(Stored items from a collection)
*****

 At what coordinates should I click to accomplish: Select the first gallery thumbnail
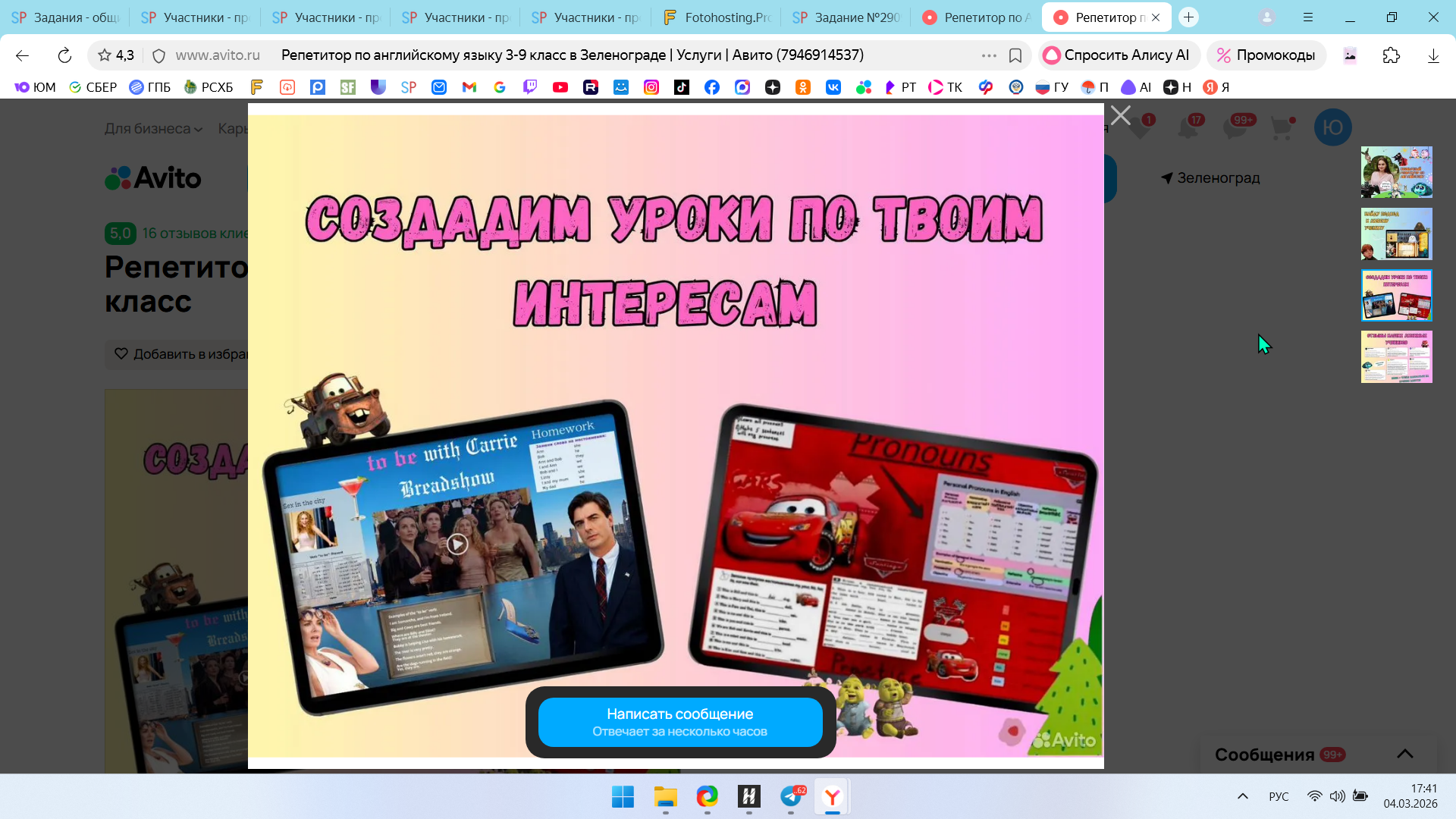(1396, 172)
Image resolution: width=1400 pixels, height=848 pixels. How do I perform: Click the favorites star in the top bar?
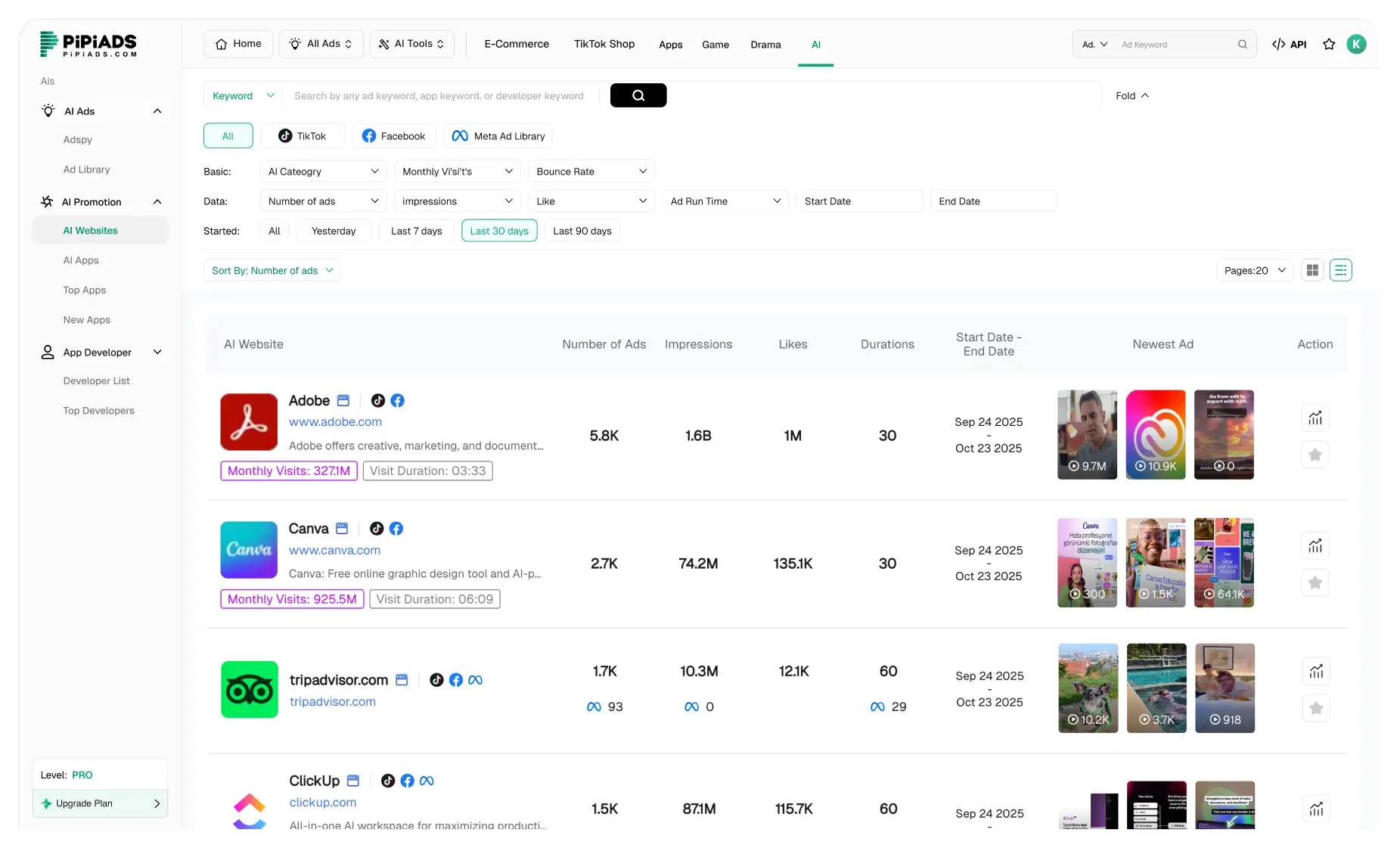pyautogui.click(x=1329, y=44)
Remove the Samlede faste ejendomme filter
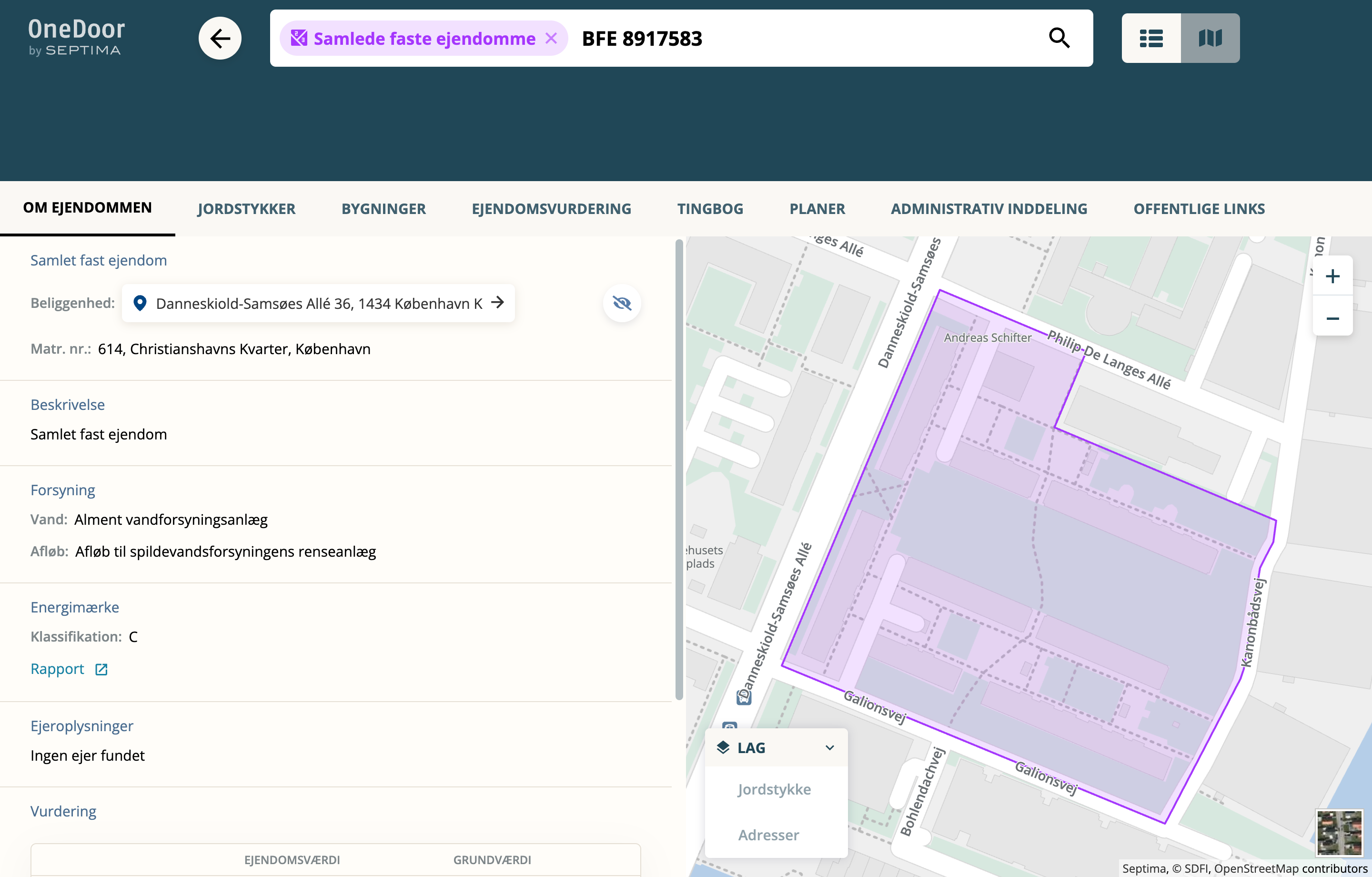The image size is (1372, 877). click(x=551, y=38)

*****

WHAT YOU ARE ASKED TO DO: Every line from the one containing "Image resolution: width=1400" through the last line of the data is to be retyped exactly, with nothing added and no pictures included.

RESPONSE TO THIS EXERCISE:
Image resolution: width=1400 pixels, height=848 pixels. How do I perform: Click the favorites star in the top bar?
pyautogui.click(x=1329, y=44)
Remove the Samlede faste ejendomme filter
The image size is (1372, 877). click(x=551, y=38)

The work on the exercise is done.